Comb in the Airport Parking Lot
by Job Conger
–
There is a comb in the airport parking lot:
black plastic, a little bit flexible I’m sure
no handle,
not a short comb
a right-back-pocket-of-your-jeans comb.
It’s a long, keep-it-in-your-
inside-left-pocket-of-your-sport coat comb,
teeth close together on one half
and about maybe three millimeters further apart
on the other half, but nothing fancy.
Its black is not so black,
dark grayish, really.
Drivers don’t see it.
You almost have to be
out of your car even notice it.
The comb shows wear,
not from grooming hair
but from tires running over it,
the well-known bane of the existence
of every comb that calls a parking lot
“habitat.”
A comb, was probably on the front seat,
slid off and out
when a sleek, poised,
well-cologned 38 year old systems analyst,
a skyfarer,
swung out the driver side of his Lexus
and absent-mindedly deposited it
into the space between the parking lot’s yellow lines
that haven’t seen fresh paint since Kennedy was president;
a parking space close to the office where passengers go
to meet their charter pilots before
departing Springfield for business or pleasure
in Dayton or DC or Boise.
He’ll probably never miss it,
probably forget he even had it.
–
Such trivialities
find appropriate destinies
in airport parking lots,
until they are discovered by solefarers,
carried lightly
between thumb and index finger
to the waste basket by the front door
and given a proper Christian burial.
–
But I shall not sympathize,
shall not sully thumb and finger with it,
shall not touch it,
and I suppose in a month or so
a strong wind will blow it away,
beyond my concern.
–
I shall empathize.
There are times when I feel
like a comb in the airport parking lot.
–
written September 21, 2011 at 10:30 am
================================

–
Every day I come and go from my AeroKnow Museum at Abraham Lincoln Capital Airport, north of Abraham Lincoln Springfield, Illinois, a short 10 minutes from my home on Abraham Lincoln Vine Street, I see the comb; have for the past several weeks.
–
It occupied my mind.
–
I photographed it two weeks ago.

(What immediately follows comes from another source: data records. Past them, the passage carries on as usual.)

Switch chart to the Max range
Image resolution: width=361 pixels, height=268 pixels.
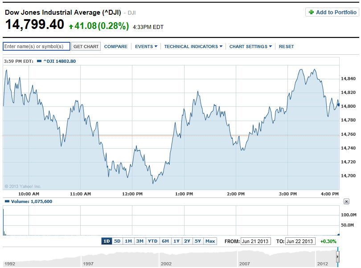point(210,241)
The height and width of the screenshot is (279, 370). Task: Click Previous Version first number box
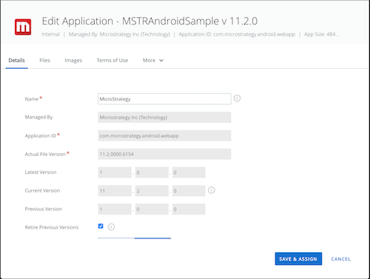(115, 209)
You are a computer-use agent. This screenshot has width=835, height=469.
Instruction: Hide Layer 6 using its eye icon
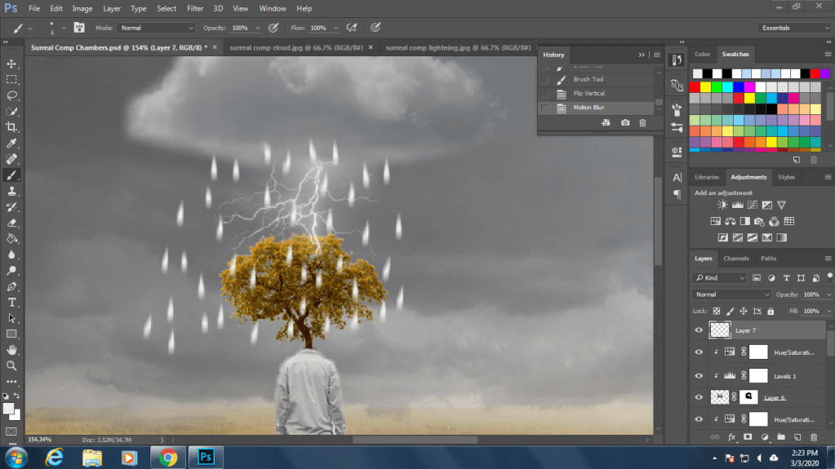[x=699, y=397]
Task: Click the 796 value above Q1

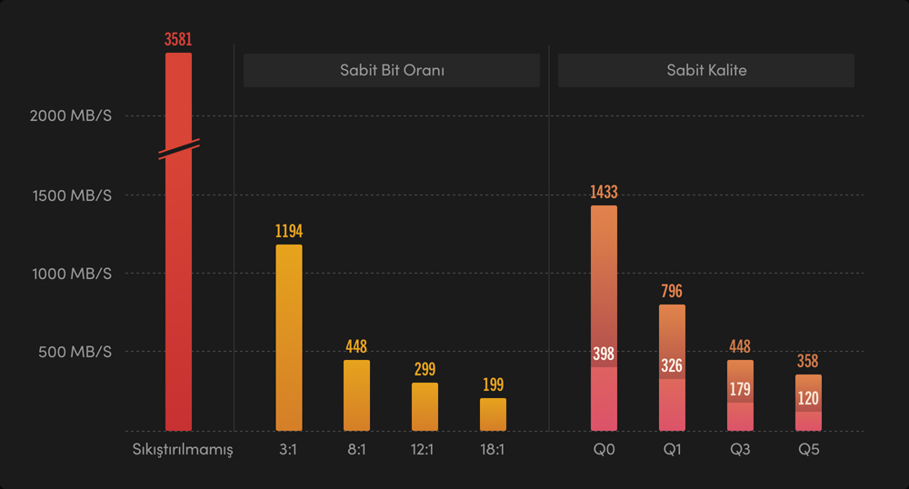Action: (672, 291)
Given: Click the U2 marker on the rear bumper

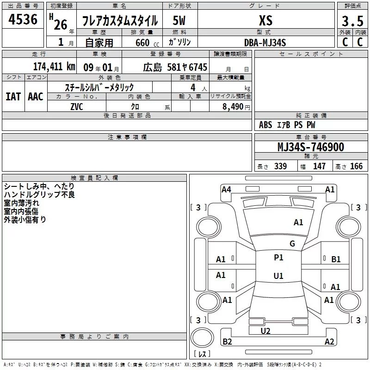Looking at the screenshot, I should point(265,331).
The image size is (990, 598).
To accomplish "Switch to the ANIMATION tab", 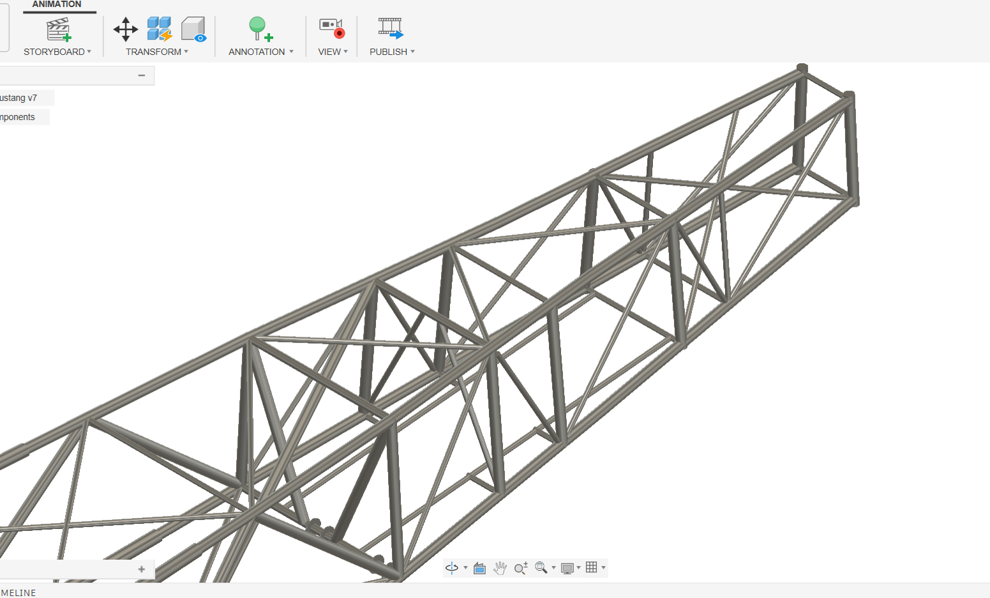I will click(x=57, y=4).

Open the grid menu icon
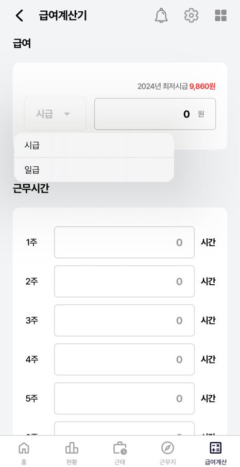(x=220, y=15)
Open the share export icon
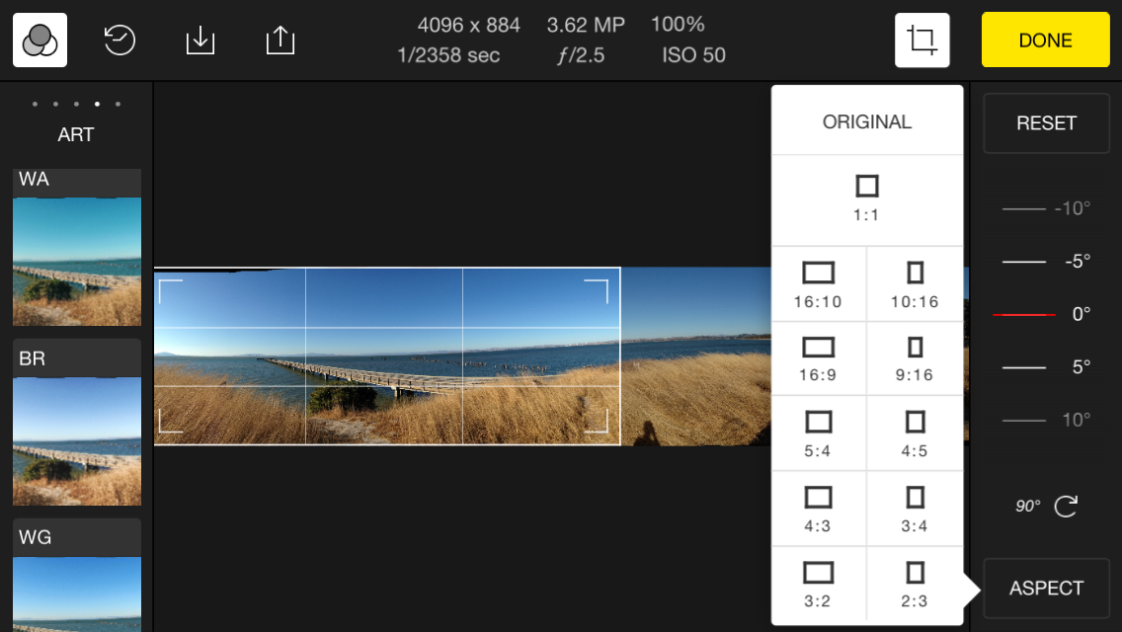 tap(281, 40)
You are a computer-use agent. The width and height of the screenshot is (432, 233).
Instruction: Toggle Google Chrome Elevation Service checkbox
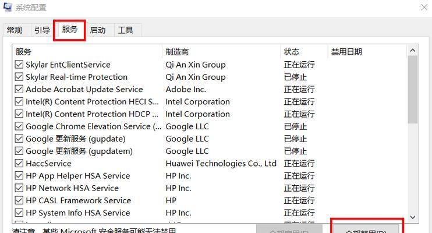click(19, 126)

As the Poetry at Robbie’s Night approached (Robbie’s Restaurant on Adams Street between Fifth and Sixth Street every third Wednesday, sponsored by Springfield Poets & Writers) approached, it seemed a natural subject for a new poem. I wrote the poem at work starting Monday and finished it Wednesday. I did a lot of paring with this poem. Key to the process with many poems I’ve written is to write all you have to say about the subject and then, with a critical eye, peel away everything that gets in the way of what I NEED to say to make the poem succeed.
–
I have seen people who talk five minutes before reading a two-minute poem and then talk another three minutes stepping away from the microphone at poetry readings. Any poem that needs a five-minute introduction is not a poem; it is a means to jabber behind a microphone. You have to have a poem to get to the microphone so you write your poem and describe the entrails before revealing the body. This is silly. Talking about the poem is terrific, explaining it is terrific. But the poem is the statue; the rest is the pedestal on which it rests. The poem is not the pedestal.
–
The comb is still in the airport parking lot.
–
Live long . . . . . and proper.
new poem: Comb In the Airport Parking Lot
September 22, 2011 by Job Conger

The poet should know, it’s a sure bet,
If he needs to talk about his poem, it isn’t finished yet.